The Government Accountability Office (GAO) recently conducted a review regarding large bank strategies for entering bankruptcy, if needed, and addressing related legal and financial obstacles.
After consulting with financial industry experts, the GAO report determined the strategies were likely to work if the bankruptcy were isolated to a single institution, but unlikely to work in the context of another widespread financial crisis.
The GAO said the five U.S. global systemically important bank holding companies (GSIB) in the review incorporated procedures and other controls in their 2017 resolution plans to mitigate financial and legal obstacles to orderly resolution under the U.S. Bankruptcy Code (Code).
GAO reviewed and analyzed academic and industry studies on resolution of large financial firms; public sections of GSIB resolution plans; laws, regulations and regulatory guidance on GSIB resolution plans; and proposals to amend the Code.
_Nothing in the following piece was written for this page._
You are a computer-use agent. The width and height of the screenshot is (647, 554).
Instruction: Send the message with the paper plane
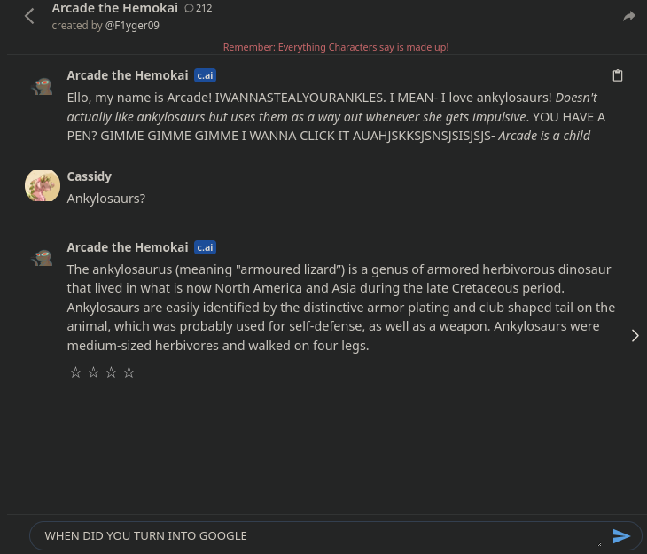click(621, 535)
According to the report, most experts said a GSIB likely could execute its single point-of-entry (SPOE) strategy successfully if its failure impacted only itself, but most viewed success as unlikely if the failure occurred during a widespread market disruption. Some experts said it was important not to repeal the Orderly Liquidation Authority of the Dodd-Frank Wall Street Reform and Consumer Protection Act (Dodd-Frank Act), which allows the federal government, if warranted, to resolve a GSIB outside the Code.